Finance Minister, Nirmala Sitharaman, has presented the first post COVID-19 budget. With the economy still recovering from the impact of the contagion, the annual fiscal tool needs to be both a curative medicine and a vaccine. As the contagion has impacted almost all economies globally, though to different degrees, some part of the vaccine and medicine would perforce need to address India’s participation in global trade. Trade and growth in GDP being strongly correlated, recovery of the economy needs to address both. The attempt to balance India’s participation in global trade with the concept of Aatmanirbhar Bharat comes across clearly as one of the intents of the budget.
Getting into the specifics of proposals, a few themes stand out in the changes in Customs duty rates. Duty rates have been increased, thereby providing or increasing the measure of protection available to products covered by Production Linked Incentives (PLIs) granted by the Government of India. It may be recalled that the Central government has announced the coverage of 13 sectors with such schemes in the past year.
In this budget the government has tried to deploy its fiscal policy to aid some of the PLIs. It has done this by increasing the import duty rates on final products which are covered by the schemes thereby providing a protected market to those investing in manufacturing. In some cases, duties have also been increased on components required to manufacture the final products covered by PLIs. Taken together, these measures demonstrate the government’s intent to deepen the presence of the manufacturing value chain in India. If merely the manufacture of finished products was incentivized, it could have led to an import of components followed by a simple assembly of products. On the other hand, development of a component manufacturing ecosystem would lead to stickiness of manufacturing investment. This intent of the government is evident in the increase in duty rates for automobile parts, compressors for refrigerators and air conditioners, solar inverters, PCBAs for mobile phones, camera modules, connectors, LEDs and Lithium-Ion batteries. While the efficacy of such measures can be debated, it is noteworthy that the government has acted only to the extent to which it can go in tariff-based protection, keeping in mind that in today’s world almost no product can be made end to end only in one country or market. Such intent is evident in reduction of import duties on naphtha, nylon chips, ferrous and non-ferrous metal products.
A new feature in the current budget is in the introduction of the agriculture and infrastructure cess which will be collected as a duty of Customs.
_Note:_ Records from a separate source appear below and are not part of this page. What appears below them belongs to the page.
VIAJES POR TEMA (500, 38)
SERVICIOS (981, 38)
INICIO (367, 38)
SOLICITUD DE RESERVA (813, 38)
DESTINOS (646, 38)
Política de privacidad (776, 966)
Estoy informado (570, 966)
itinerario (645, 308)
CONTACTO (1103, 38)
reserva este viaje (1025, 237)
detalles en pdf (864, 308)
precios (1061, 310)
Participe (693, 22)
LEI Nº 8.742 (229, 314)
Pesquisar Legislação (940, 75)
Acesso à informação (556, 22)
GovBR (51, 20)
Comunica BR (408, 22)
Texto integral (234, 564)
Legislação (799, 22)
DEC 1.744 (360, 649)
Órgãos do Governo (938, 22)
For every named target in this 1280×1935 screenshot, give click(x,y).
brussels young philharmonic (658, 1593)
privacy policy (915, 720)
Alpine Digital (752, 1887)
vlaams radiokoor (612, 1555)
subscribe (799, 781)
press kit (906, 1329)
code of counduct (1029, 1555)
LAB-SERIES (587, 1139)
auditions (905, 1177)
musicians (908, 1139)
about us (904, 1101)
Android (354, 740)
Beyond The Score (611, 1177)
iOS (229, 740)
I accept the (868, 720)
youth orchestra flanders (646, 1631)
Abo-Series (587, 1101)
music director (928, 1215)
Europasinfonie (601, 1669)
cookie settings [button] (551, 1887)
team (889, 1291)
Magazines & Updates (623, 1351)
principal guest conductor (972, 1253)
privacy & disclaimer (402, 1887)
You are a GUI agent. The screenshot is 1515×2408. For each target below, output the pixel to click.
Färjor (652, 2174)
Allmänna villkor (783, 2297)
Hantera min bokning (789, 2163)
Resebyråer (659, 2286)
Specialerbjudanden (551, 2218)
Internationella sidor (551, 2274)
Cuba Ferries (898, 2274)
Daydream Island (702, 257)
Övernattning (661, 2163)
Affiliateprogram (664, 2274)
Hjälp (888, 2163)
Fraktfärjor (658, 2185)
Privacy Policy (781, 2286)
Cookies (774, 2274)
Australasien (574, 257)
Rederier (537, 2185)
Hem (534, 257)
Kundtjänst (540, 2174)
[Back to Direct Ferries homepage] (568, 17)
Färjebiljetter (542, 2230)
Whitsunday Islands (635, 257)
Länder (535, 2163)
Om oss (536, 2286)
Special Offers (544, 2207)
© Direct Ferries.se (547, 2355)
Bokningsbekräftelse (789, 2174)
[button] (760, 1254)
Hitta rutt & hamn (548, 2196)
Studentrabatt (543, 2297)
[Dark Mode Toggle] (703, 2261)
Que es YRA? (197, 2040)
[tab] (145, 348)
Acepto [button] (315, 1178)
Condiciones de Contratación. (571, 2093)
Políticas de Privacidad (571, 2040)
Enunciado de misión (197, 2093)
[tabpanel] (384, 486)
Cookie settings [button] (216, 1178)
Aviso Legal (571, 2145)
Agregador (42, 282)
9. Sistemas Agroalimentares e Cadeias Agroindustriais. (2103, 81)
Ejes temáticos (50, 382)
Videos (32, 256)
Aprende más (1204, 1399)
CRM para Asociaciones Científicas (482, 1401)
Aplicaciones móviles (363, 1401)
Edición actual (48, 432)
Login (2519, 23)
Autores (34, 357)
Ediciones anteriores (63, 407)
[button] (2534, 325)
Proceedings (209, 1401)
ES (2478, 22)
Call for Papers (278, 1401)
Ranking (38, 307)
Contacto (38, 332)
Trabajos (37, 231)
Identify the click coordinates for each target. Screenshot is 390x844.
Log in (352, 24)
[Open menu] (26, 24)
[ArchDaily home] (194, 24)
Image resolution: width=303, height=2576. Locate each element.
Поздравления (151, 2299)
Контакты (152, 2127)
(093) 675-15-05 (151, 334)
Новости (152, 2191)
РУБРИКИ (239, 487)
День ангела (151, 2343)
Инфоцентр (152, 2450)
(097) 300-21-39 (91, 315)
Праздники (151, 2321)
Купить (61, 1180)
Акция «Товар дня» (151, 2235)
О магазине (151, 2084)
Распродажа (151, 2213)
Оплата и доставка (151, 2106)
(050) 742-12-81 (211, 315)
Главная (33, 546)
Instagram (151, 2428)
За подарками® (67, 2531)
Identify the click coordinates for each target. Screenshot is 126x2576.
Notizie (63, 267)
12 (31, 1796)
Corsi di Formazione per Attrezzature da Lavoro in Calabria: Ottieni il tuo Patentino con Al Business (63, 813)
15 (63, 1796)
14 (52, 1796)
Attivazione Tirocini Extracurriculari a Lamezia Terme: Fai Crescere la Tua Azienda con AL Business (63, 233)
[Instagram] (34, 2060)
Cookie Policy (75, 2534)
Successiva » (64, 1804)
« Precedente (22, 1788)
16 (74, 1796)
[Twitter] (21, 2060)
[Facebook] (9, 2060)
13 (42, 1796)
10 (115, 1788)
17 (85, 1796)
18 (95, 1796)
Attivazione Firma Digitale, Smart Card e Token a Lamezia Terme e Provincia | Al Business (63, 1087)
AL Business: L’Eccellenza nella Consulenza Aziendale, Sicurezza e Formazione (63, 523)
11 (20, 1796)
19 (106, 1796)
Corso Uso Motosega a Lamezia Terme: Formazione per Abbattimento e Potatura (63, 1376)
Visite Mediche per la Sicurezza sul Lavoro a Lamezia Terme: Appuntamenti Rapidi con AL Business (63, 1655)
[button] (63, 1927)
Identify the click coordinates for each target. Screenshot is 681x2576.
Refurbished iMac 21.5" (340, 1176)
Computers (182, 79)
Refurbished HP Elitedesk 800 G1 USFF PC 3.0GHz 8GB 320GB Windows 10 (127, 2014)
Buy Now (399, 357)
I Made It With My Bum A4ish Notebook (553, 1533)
This new levy is on a small set of diverse goods spanning agricultural products, alcoholic beverages, coal, fertilizers etc. The Finance Minister has stated that with corresponding reduction in Customs duty rates, the net impact of the new levy would not cause additional fiscal burden on most of these products. It remains to be seen whether the list of products chargeable to this cess will become longer in subsequent budgets.
A few other proposed actions of the government are notable for their potential impact in making India’s Trade and Customs regime more friendly and intelligible. The proposed amendment in the Customs Act, 1962 capping the life of exemption notifications at two years, would mean that importers or their advisors would not need to delve into notifications issued since times immemorial, to confidently know the effective duty payable on a product.
Similarly, the announcement that the Central Board of Indirect Taxes and Customs (CBIC) is crowdsourcing suggestions to review 400 exemptions and will notify changes by October 2021, could lead to a massive simplification of import levies. Another significant governance reform is the proposed amendment in Customs law prescribing a maximum period of two years for completion of investigations by Customs officials. Once effective, this would mean that businesses will not be kept in suspense while Customs investigators take their own sweet time to finalize charges.
A few other changes in Anti-Dumping Duty, Safeguard duty and Countervailing Duty regimes are proposed. Another important technical change is the adoption of the new version of Harmonized System of Nomenclature (HSN) with effect from 1st January 2022. Businesses whose products are undergoing a change of classification due to the new version of HSN should evaluate the impact of such change on duty rates, exemptions available, any regulatory restrictions and benefits of Free Trade agreements.
All in all, the budget has touched multiple facets of international trade and Customs, ranging from Customs duty levies to governance. Given that international trade is governed by actions of the Finance Ministry, Commerce Ministry and sectoral departments enforcing technical barriers, the full picture of impact will emerge only in the course of the year. That is when we will get to know the efficacy of both the cure and vaccine.